Mesures à prendre par les décideurs politiques

Réaffirmer l'avantage concurrentiel dans le nouveau contexte.
Les décideurs politiques peuvent envisager de réévaluer les domaines dans lesquels leur pays peut véritablement se démarquer au sein des chaînes de valeur mondiales et des écosystèmes stratégiques en pleine mutation. Cela implique de définir des ambitions stratégiques, que ce soit dans le domaine de la fabrication de pointe, de l'énergie, des infrastructures numériques ou des technologies essentielles, en consultation avec les principaux chefs d'entreprise. Les décideurs politiques seraient alors mieux à même de déterminer les leviers à actionner pour faire avancer cette priorité.
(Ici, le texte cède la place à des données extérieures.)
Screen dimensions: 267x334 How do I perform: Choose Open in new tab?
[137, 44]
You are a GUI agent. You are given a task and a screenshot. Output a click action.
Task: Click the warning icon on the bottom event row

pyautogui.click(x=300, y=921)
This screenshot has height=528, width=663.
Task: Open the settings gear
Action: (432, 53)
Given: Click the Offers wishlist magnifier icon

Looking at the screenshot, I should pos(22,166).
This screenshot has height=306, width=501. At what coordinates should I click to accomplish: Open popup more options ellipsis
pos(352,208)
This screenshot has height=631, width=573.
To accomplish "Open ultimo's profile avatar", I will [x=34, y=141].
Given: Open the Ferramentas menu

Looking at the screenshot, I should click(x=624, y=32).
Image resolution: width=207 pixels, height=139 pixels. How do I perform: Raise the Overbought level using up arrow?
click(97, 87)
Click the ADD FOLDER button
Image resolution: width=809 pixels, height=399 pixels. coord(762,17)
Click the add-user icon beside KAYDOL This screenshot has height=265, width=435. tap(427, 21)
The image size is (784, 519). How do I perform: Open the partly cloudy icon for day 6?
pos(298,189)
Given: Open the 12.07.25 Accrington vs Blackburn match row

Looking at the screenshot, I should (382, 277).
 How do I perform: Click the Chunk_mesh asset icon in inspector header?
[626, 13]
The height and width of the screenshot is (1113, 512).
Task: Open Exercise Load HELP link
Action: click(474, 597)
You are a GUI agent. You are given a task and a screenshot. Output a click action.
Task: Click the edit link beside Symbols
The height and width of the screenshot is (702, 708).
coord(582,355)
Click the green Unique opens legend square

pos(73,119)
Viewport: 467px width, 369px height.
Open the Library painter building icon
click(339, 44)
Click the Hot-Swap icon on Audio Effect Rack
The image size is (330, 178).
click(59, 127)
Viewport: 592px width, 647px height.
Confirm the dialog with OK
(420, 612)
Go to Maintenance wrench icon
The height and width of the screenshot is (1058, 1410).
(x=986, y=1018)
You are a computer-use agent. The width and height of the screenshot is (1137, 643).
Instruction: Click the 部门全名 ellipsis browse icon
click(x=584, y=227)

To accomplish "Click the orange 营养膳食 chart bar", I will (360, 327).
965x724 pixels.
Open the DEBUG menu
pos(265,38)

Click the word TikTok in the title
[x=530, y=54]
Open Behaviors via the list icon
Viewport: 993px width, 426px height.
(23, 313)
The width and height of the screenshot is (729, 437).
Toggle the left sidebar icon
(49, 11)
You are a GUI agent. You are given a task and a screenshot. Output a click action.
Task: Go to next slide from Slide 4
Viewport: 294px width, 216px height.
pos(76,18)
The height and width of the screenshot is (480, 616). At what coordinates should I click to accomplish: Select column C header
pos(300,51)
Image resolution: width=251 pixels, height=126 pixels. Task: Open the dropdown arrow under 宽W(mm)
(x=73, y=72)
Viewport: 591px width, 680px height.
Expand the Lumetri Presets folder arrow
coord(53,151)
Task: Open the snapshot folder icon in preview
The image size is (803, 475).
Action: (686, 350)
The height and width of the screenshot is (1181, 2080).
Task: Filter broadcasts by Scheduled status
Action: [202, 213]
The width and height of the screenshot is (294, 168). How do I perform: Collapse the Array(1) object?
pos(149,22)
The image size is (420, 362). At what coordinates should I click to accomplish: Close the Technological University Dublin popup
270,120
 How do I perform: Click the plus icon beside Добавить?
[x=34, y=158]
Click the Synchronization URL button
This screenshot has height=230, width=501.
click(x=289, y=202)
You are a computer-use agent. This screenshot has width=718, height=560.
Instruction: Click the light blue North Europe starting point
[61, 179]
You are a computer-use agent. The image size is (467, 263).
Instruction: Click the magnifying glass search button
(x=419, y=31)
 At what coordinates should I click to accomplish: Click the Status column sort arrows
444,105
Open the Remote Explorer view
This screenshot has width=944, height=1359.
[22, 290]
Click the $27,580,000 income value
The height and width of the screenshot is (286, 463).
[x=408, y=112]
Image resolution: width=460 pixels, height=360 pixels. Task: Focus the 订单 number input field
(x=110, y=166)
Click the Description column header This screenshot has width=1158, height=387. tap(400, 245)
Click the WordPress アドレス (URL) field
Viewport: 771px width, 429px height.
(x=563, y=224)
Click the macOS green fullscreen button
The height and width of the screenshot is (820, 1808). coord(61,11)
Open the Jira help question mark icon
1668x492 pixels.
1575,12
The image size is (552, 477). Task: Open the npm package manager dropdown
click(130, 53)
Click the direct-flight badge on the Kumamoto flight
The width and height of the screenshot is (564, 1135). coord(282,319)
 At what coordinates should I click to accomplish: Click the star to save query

Définir et mettre en place une stratégie de partenariat commercial.
Les gouvernements pourraient évaluer les avantages et les risques liés à l'alignement sur les principaux pôles mondiaux par rapport au maintien d'une plus grande indépendance stratégique. Cela pourrait inclure l'exploration de nouveaux accords commerciaux qui correspondent à la fois aux objectifs économiques et politiques, et l'identification de pôles d'ancrage et de corridors commerciaux qui constitueront des relais essentiels dans les chaînes d'approvisionnement des entreprises.

Libérer les catalyseurs favorables aux entreprises.
Afin d'aider les industries à naviguer dans des politiques commerciales fragmentées et à saisir les opportunités émergentes, les décideurs politiques pourraient rationaliser les procédures d'autorisation, moderniser les réglementations et réduire les frictions administratives. Un secteur logistique solide peut soutenir les objectifs commerciaux. L’accélération de ces catalyseurs peut contribuer à créer l'environnement dont les entreprises ont besoin pour investir en toute confiance et se développer dans un paysage commercial mondial plus complexe.


L'année écoulée a été pour le moins perturbatrice pour les dirigeants mondiaux. Cependant, le temps de l’attente pour voir comment le paysage commercial évolue est révolu. Si les voies commerciales traditionnelles sont devenues plus difficiles, d'autres deviennent plus attrayantes. L’avantage concurrentiel sera saisi par les entreprises qui sauront le mieux naviguer et s'adapter à ce nouveau paysage complexe et agir rapidement pour saisir les nouvelles opportunités dès qu'elles se présenteront.